§ **ACTION ITEM**:
In the records that follow, skip the pictures and print everything else exactly.
- - -
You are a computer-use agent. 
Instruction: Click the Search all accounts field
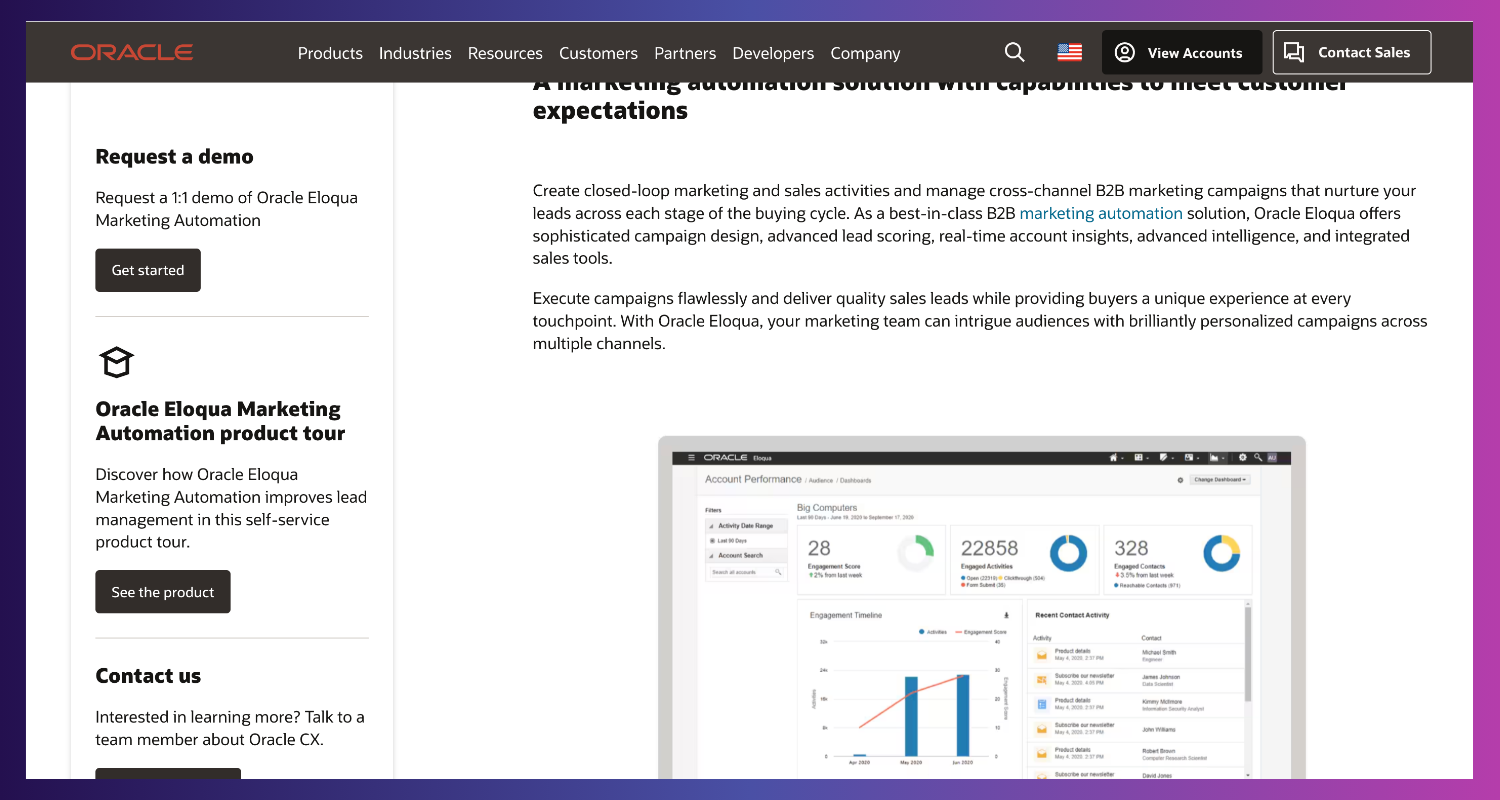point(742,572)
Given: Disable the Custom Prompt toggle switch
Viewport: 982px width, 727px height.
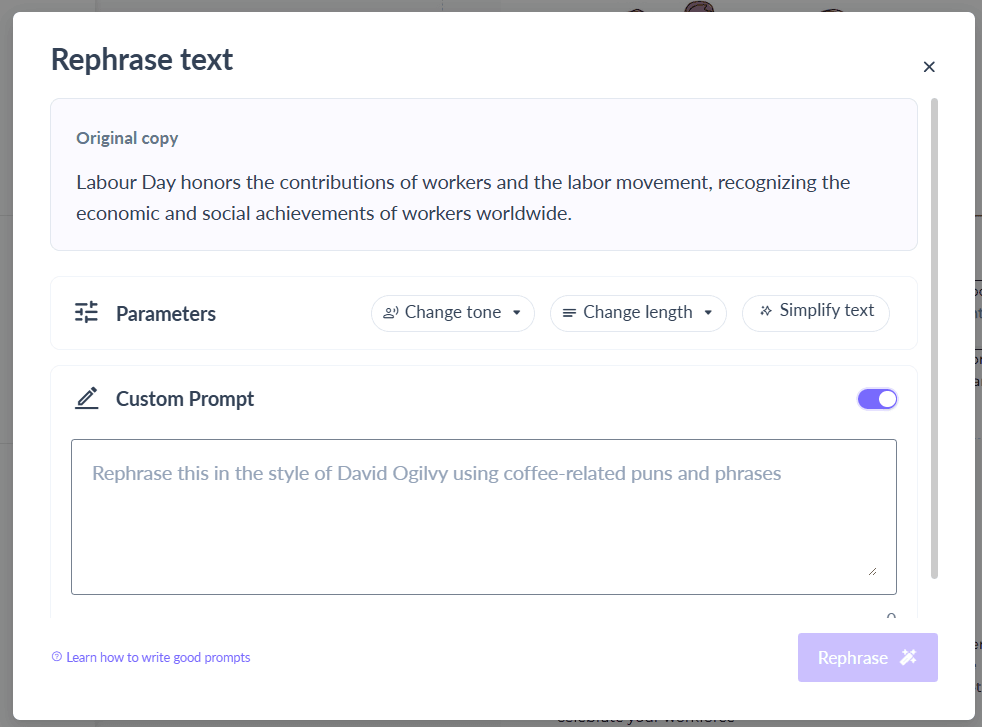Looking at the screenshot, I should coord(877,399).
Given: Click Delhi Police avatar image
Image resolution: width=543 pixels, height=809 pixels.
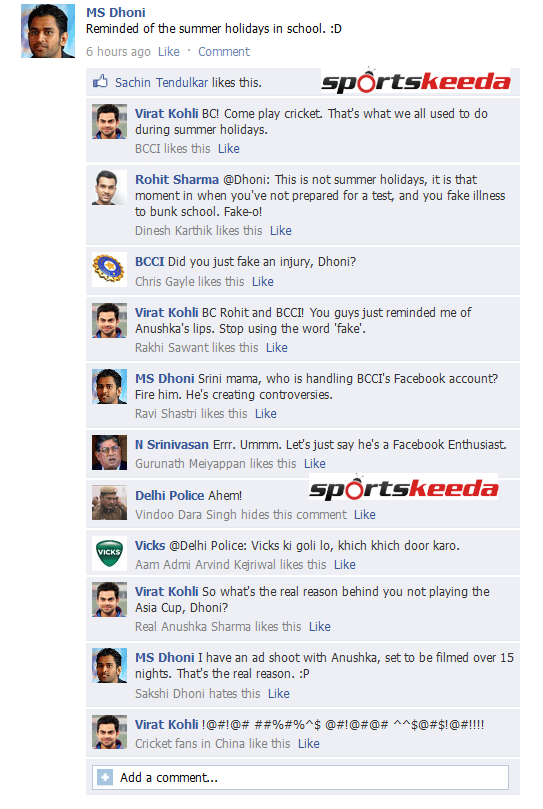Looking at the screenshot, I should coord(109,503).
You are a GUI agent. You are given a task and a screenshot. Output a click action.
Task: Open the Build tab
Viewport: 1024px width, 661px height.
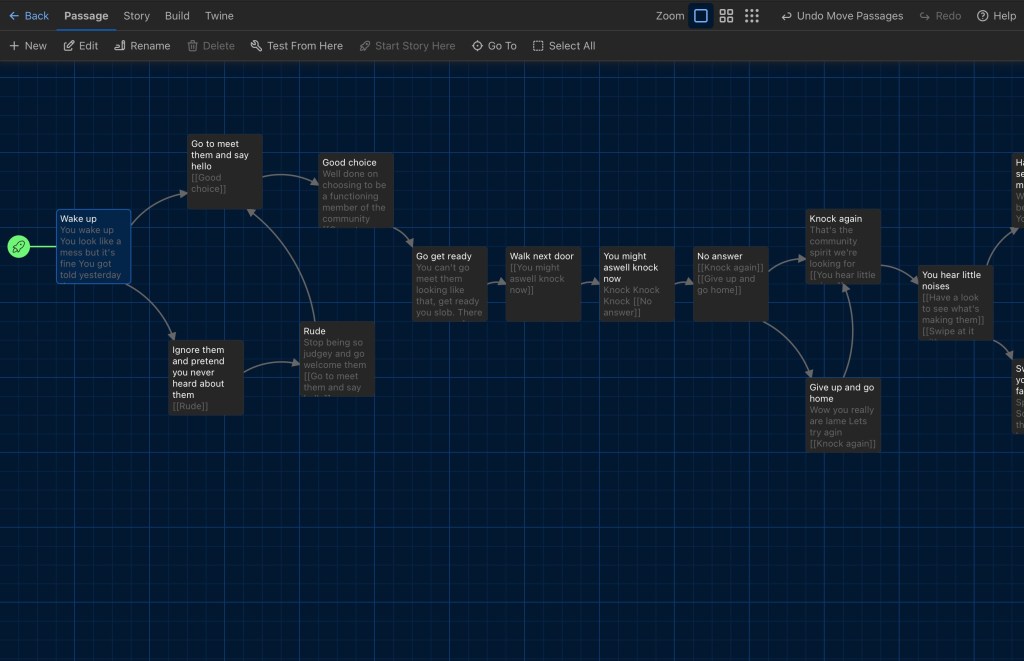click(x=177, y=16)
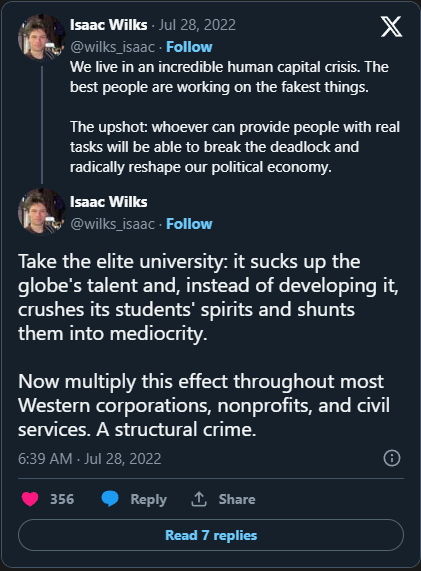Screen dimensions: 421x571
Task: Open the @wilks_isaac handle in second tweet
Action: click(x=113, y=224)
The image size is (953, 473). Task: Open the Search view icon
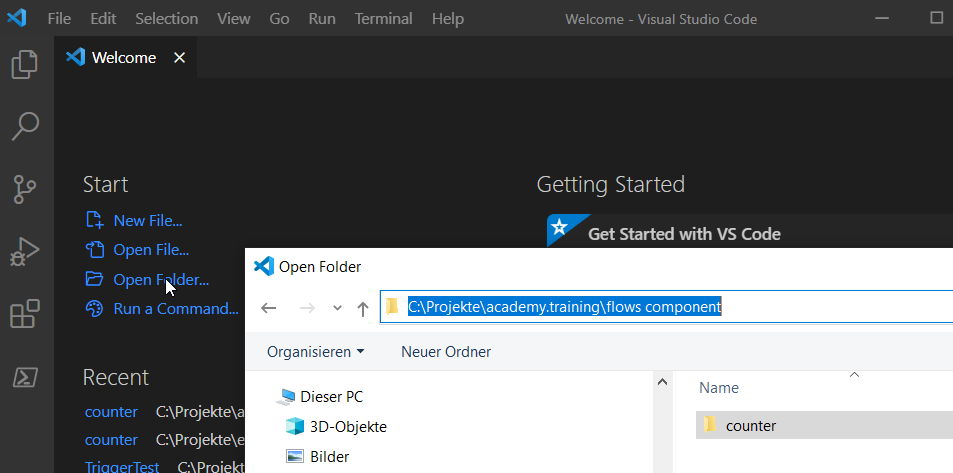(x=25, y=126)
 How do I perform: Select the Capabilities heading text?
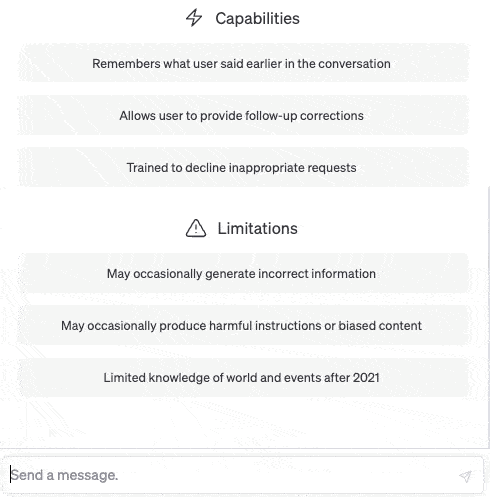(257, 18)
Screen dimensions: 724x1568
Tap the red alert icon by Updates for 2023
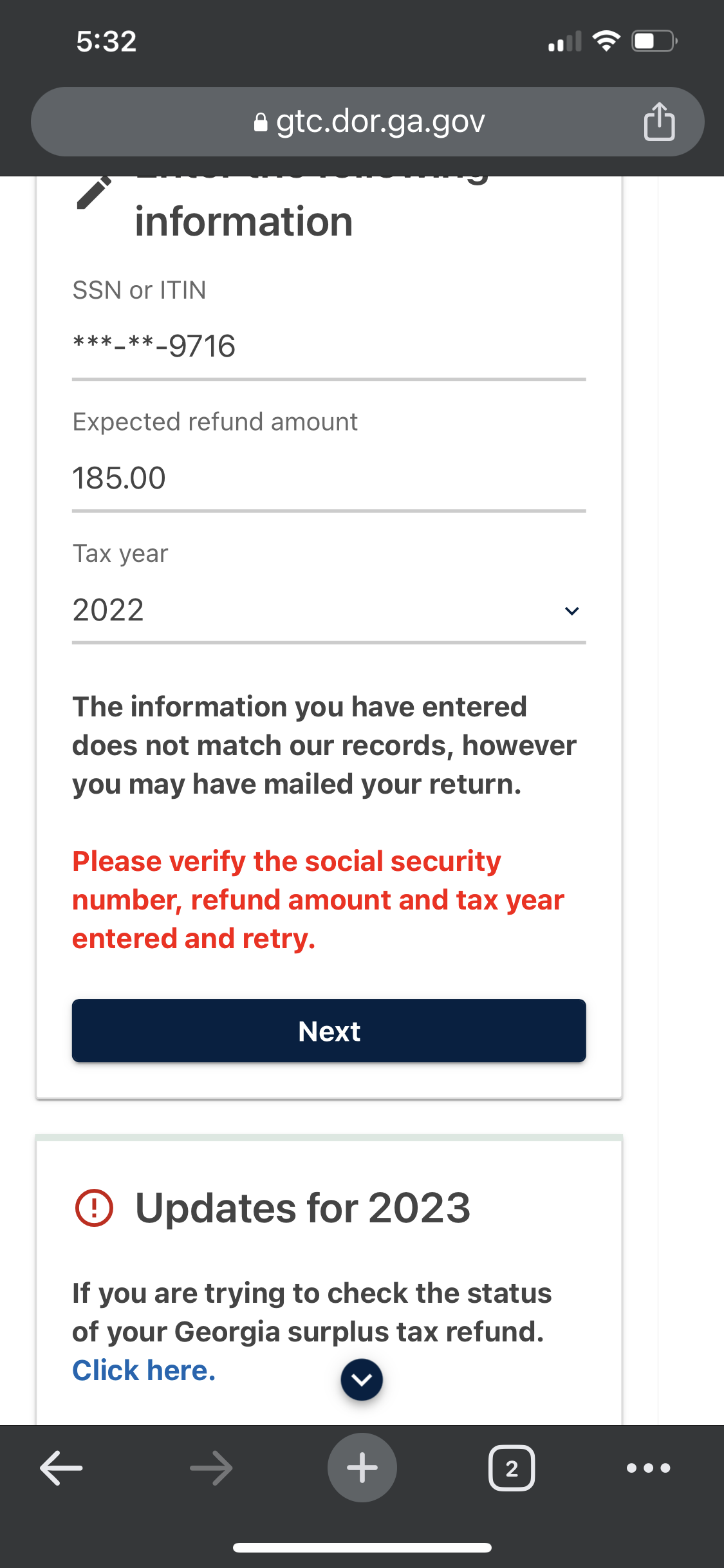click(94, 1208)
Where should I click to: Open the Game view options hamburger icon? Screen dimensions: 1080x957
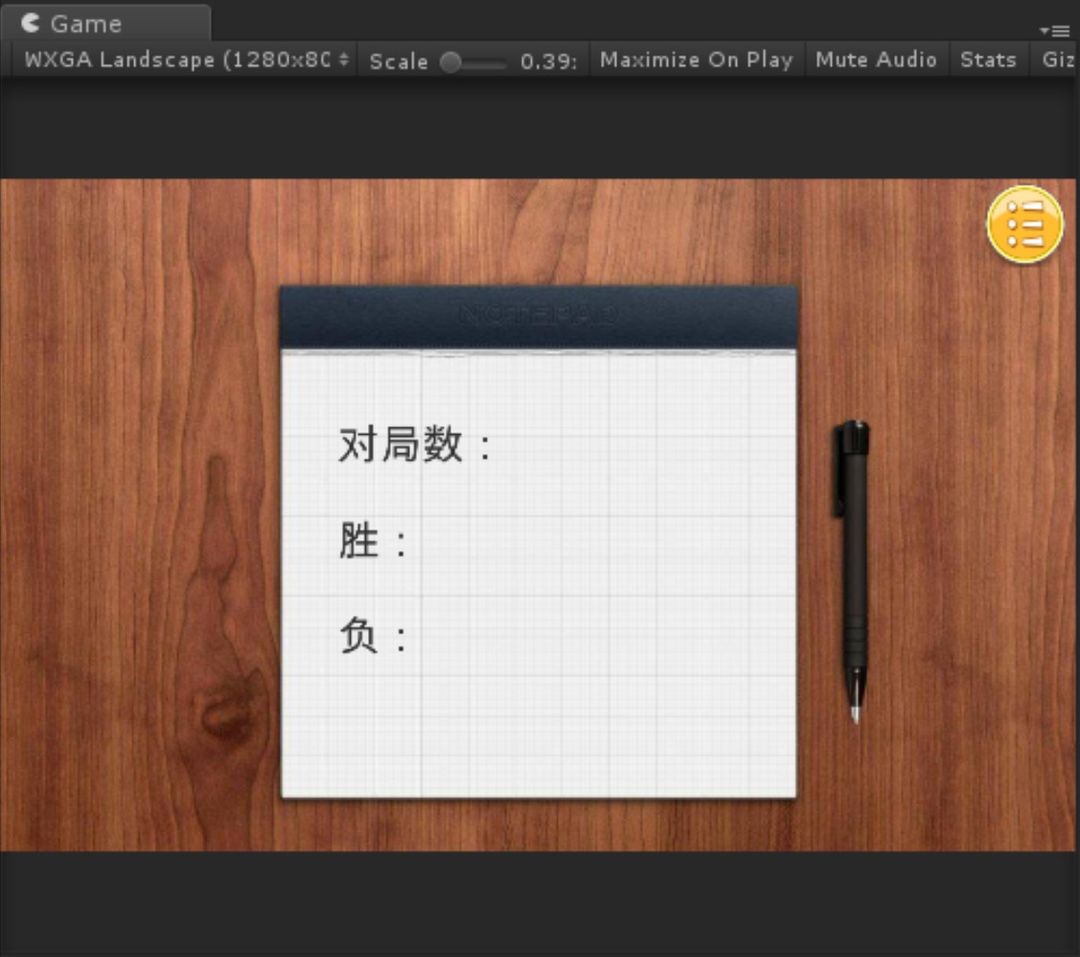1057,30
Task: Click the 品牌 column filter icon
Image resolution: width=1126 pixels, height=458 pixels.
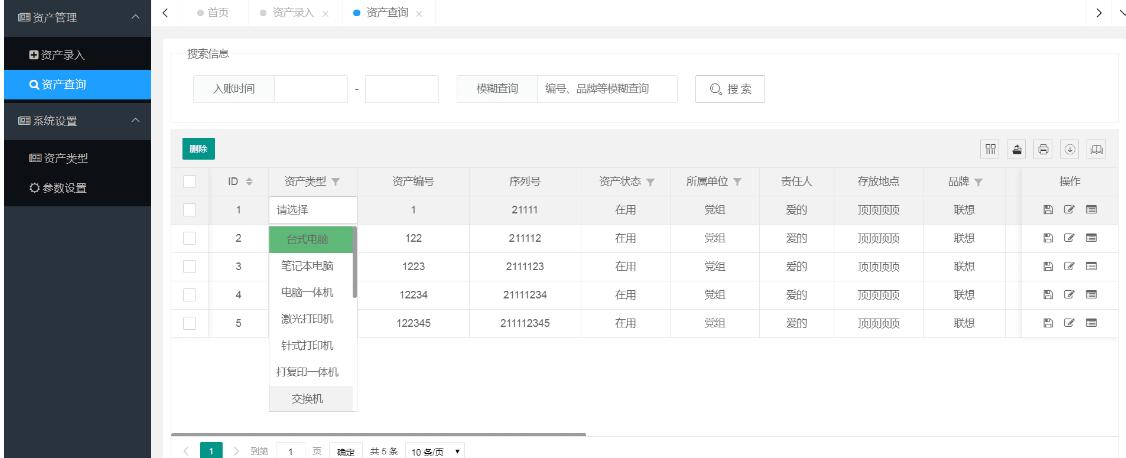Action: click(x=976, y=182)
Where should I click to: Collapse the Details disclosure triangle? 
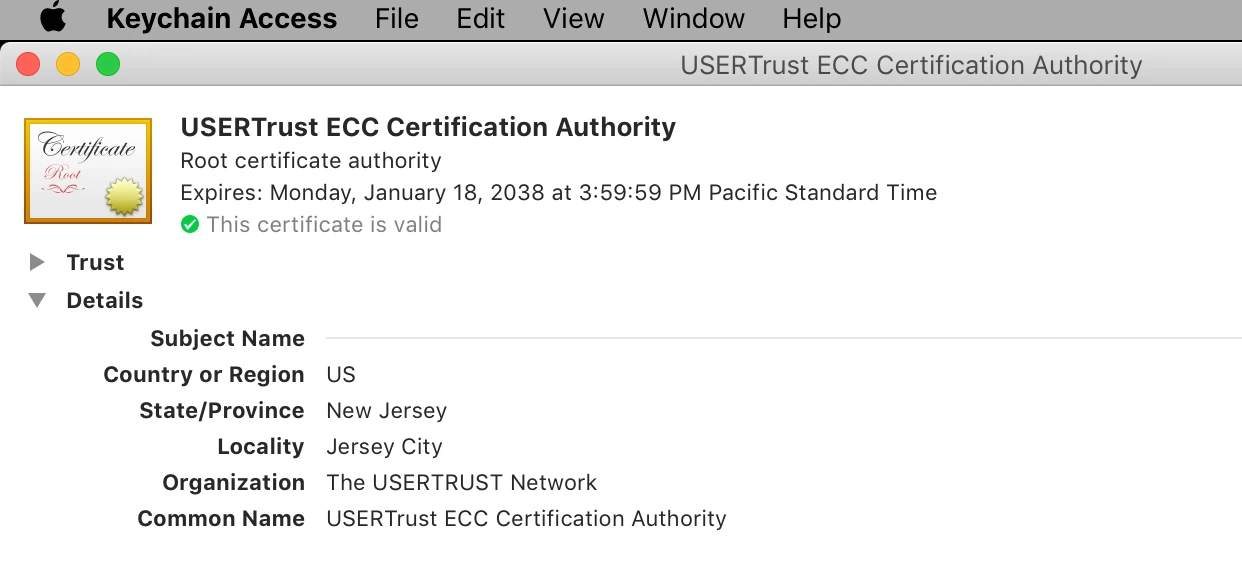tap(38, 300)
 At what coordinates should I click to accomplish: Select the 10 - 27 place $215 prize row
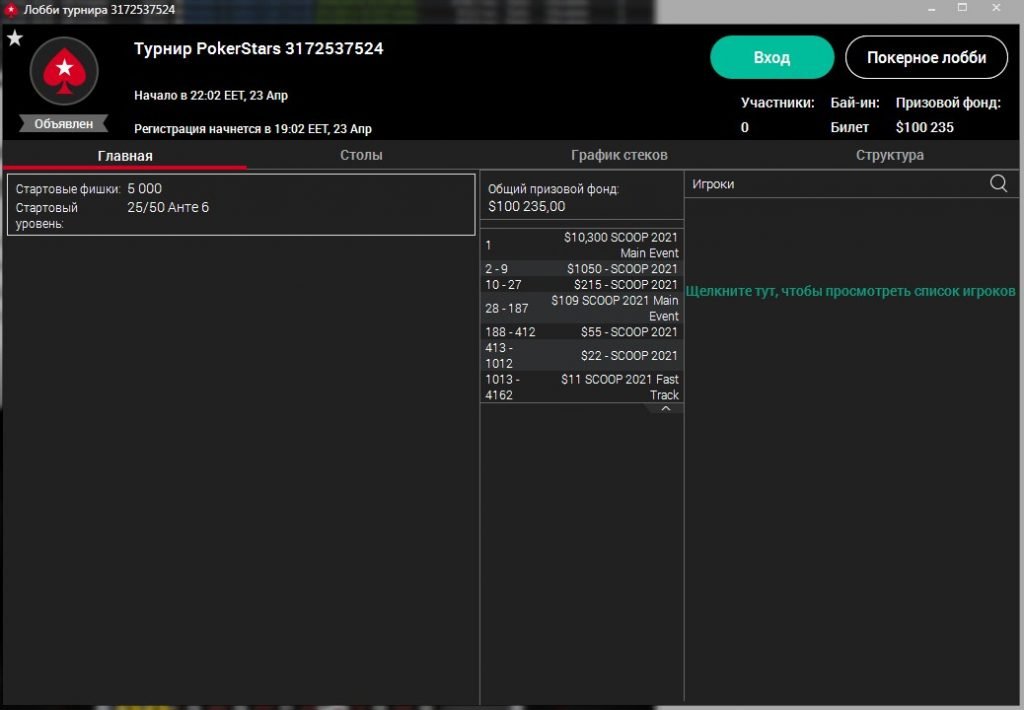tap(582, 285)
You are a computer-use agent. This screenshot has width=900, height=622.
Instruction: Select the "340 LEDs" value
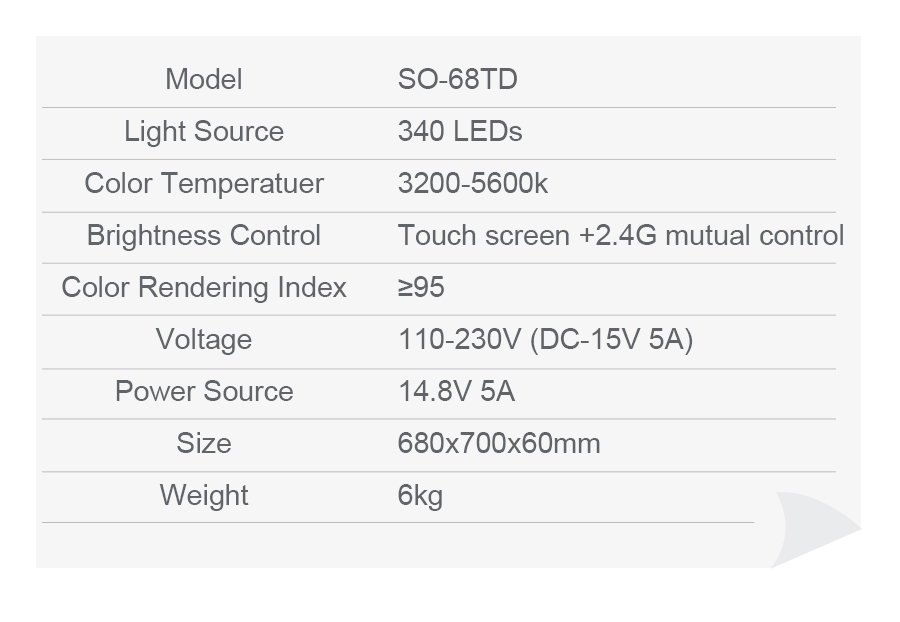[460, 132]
- - -
§ **PROBLEM SOLUTION**:
You are a computer-use agent. 
Instruction: Click the Search all accounts field
point(742,572)
Given: Disable the Custom Prompt toggle switch
Viewport: 982px width, 727px height.
Looking at the screenshot, I should coord(877,399).
Given: Click Delhi Police avatar image
Image resolution: width=543 pixels, height=809 pixels.
Looking at the screenshot, I should coord(109,503).
You are a GUI agent. You are given a task and a screenshot. Output a click action.
Task: Open the Build tab
Viewport: 1024px width, 661px height.
click(x=177, y=16)
Screen dimensions: 421x571
Task: Open the @wilks_isaac handle in second tweet
Action: click(x=113, y=224)
The image size is (953, 473). Task: Open the Search view icon
(x=25, y=126)
 How do I perform: Select the Capabilities heading text?
(257, 18)
Screen dimensions: 724x1568
Tap the red alert icon by Updates for 2023
click(94, 1208)
Where should I click to: Open the Game view options hamburger icon? Screen dimensions: 1080x957
1057,30
Task: Click the 品牌 column filter icon
Image resolution: width=1126 pixels, height=458 pixels.
Action: click(x=976, y=182)
Where should I click to: Collapse the Details disclosure triangle? 
tap(38, 300)
 At what coordinates should I click to accomplish: Select the 10 - 27 place $215 prize row
tap(582, 285)
You are a computer-use agent. This screenshot has width=900, height=622.
Instruction: Select the "340 LEDs" value
[460, 132]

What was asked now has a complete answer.